Since the military lawyer’s definition left plenty of wiggle room for any president who wanted to murder someone—“legitimate threat” along with “terrorism” and “other” being left undefined—chief counsels at the White House, the departments of Justice and State, the CIA, and the military services signed their concurrence with Parks’ judgment, thereby carving a legal highway straight through to the drone assassination programs of Presidents Bush and Obama.

Targeting “high-value individuals” was not yet part of the official U.S. national security lexicon. As we have seen in the evolution of effects-based operations through the bombing wars of the 1990s in Iraq and Serbia, murder attempts on enemy leaders were gradually acquiring the supporting dignity of theory.

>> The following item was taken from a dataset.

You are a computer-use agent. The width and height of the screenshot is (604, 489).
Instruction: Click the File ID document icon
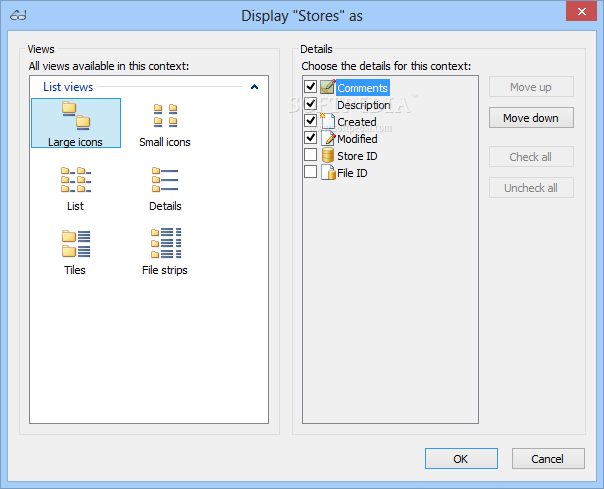[x=328, y=173]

Prefiguring a twenty-first century fascination with anthropology, CIA officials did advance a rudimentary rationale for the targeting of the leaders’ families. According to an authoritative account of the affair, agency officials theorized that in Bedouin culture, Qaddafi would be diminished as a leader if he could not protect his immediate family. The account indirectly quotes an agency briefing at the White House arguing “if you really get at Qaddafi’s house—and by extension, his family—you’ve destroyed an important connection for the people in terms of loyalty.” Some things had evidently not changed much since Air Vice-Marshall Ritchie’s ruminations in 1944 on the merits of assassinating Hitler.

It would not be long, however, before the CIA, in partnership with a junior but ambitious agency, would discover a whole new field of individual targeting. For once there would be someone watching to see if it worked.